The problem is there are multiple account types so the user needs to pick which one they want to create. How do I resolve this?

  1. Create a new form from the view, get the needed information and expose it as a property so the presenter can retrieve it. (This ignores the notion that the view shouldn't have any logic in it)
  2. Create and use the new form from the presenter. (This ties the presenter directly to a form, ignoring the entire point of MVP)
  3. Create the new form somewhere else and pass it in as a constructor argument to the presenter... or view.
  4. Forget it and add a new button for each account type. (There are a number of account types and this will clutter the UI but so be it.)
  5. I'm going about this the wrong way and need to rethink my design. (If this is the case, an nudge in the the right direction would be appreciated.)
A: 

I'm not an MVP expert but I would handle this by using a delegate to get the account type from the view. The presenter invokes the delegate on the view which opens the "select account type" form and returns the selected account type when the user has selected an account type and closed the form.

Jamie Ide
A: 

I'd probably create another presenter-view pair for getting the account type. Then either

  • your presenter calls the other presenter directly to display the new form or
  • your presenter asks its model for the right account type. The model knows that it should ask somewhere else and invokes the "account type presenter" or even the "account type model".

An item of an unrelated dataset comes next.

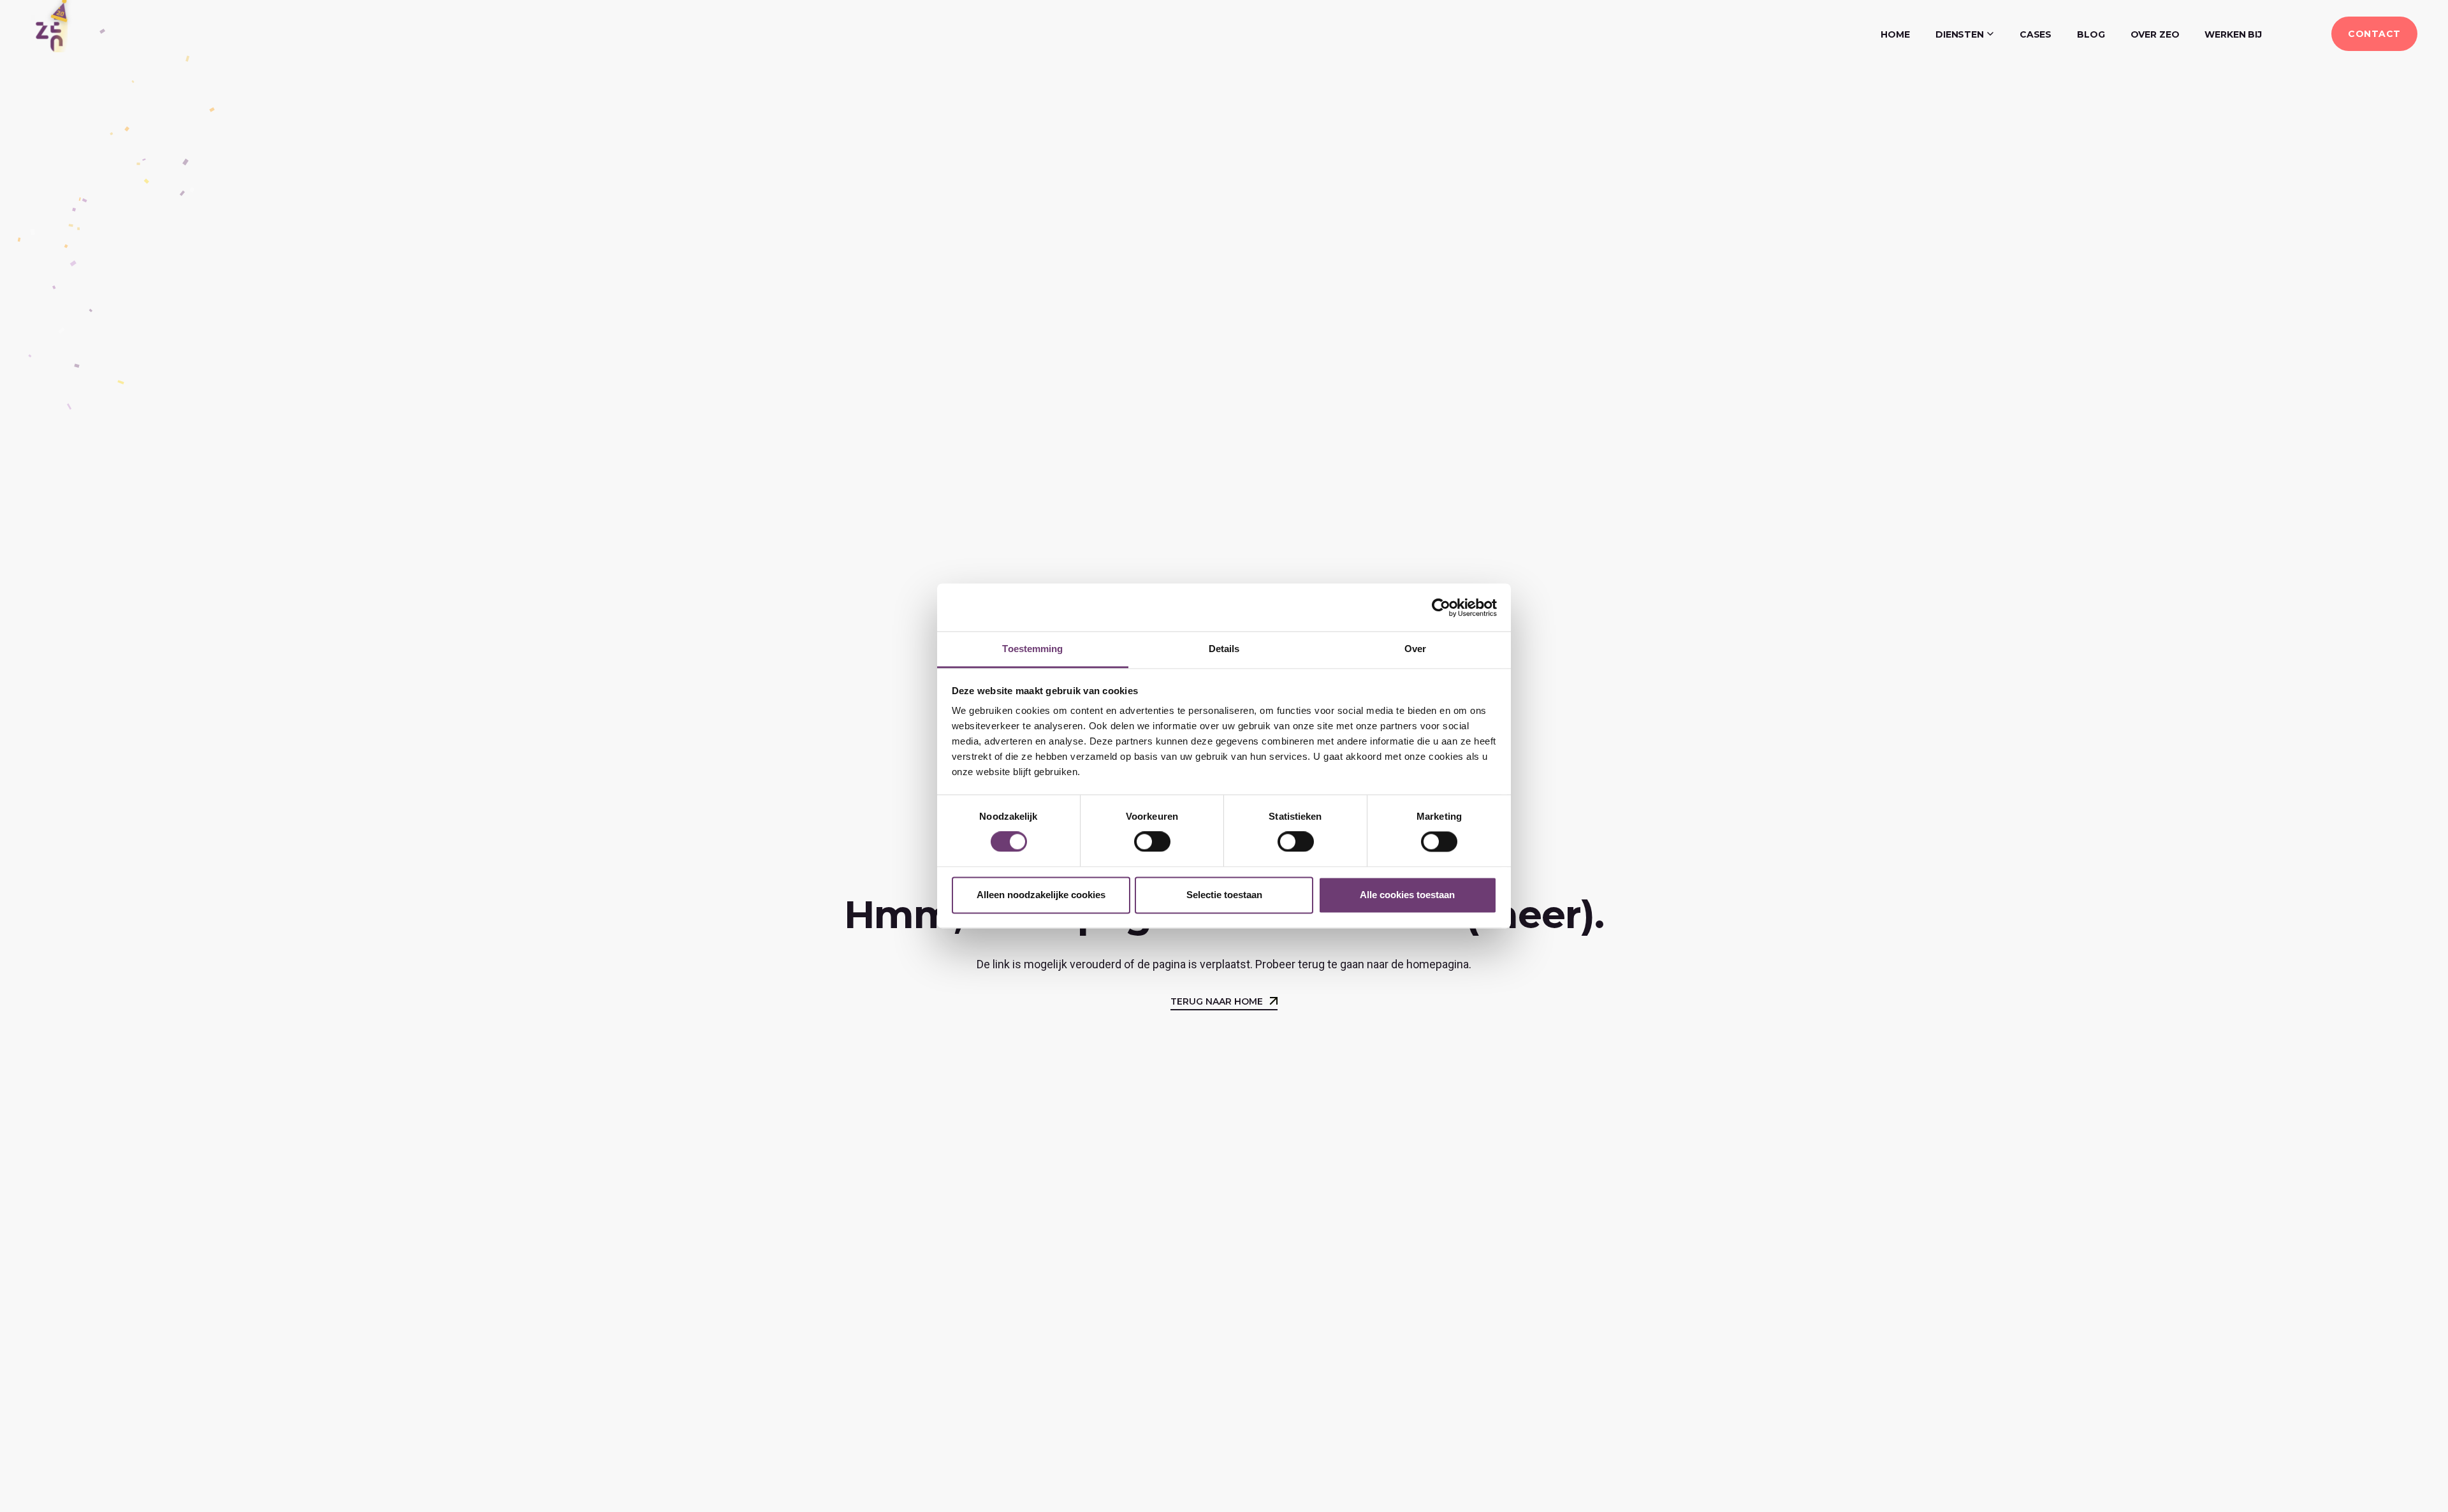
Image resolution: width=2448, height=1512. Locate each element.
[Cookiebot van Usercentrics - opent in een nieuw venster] (1441, 607)
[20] (49, 33)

I think I'd go with the first option unless your presenter grows unwieldy.

Lennaert
A: 

If you are talking about a simple interface for selection an account type, IMO it depends on the number of account types. I would just add new buttons for each account. However, if you have a lot of account types, I would have a combobox with the list of all possible accounts and the first (the one the user sees first) be an invalid or unselected type. I would also add some label saying "Select account type to create", then have one single button press that sends the value in the combobox to the model. This way if the user just clicks the button without select an account type, the model will valid the type, and return the problem to the view (and the view can highlight the box or red the text or whatever). That would prevent the user from missing the account type selection. This approach would also make unit testing easier.

If you are talking about each account type having different information that needs to be filled out, then you would have to have a different view and presenter per each account. (This would be what you need after the user selects the account type)

SwDevMan81
A: 

My solution for this was different than I expected. I changed the button the user clicked to a DropDownMenuButton. Then I passed a string list of account types to the view which populates the drop down menu. I also created an event handler for the drop down menu item click event, which updates a public property with the name of the menu item then delegates everything else to the presenter.

The presenter just has to get the menu item name from the exposed property and then lookup the account type in a private dictionary of account types using the account type name as the key.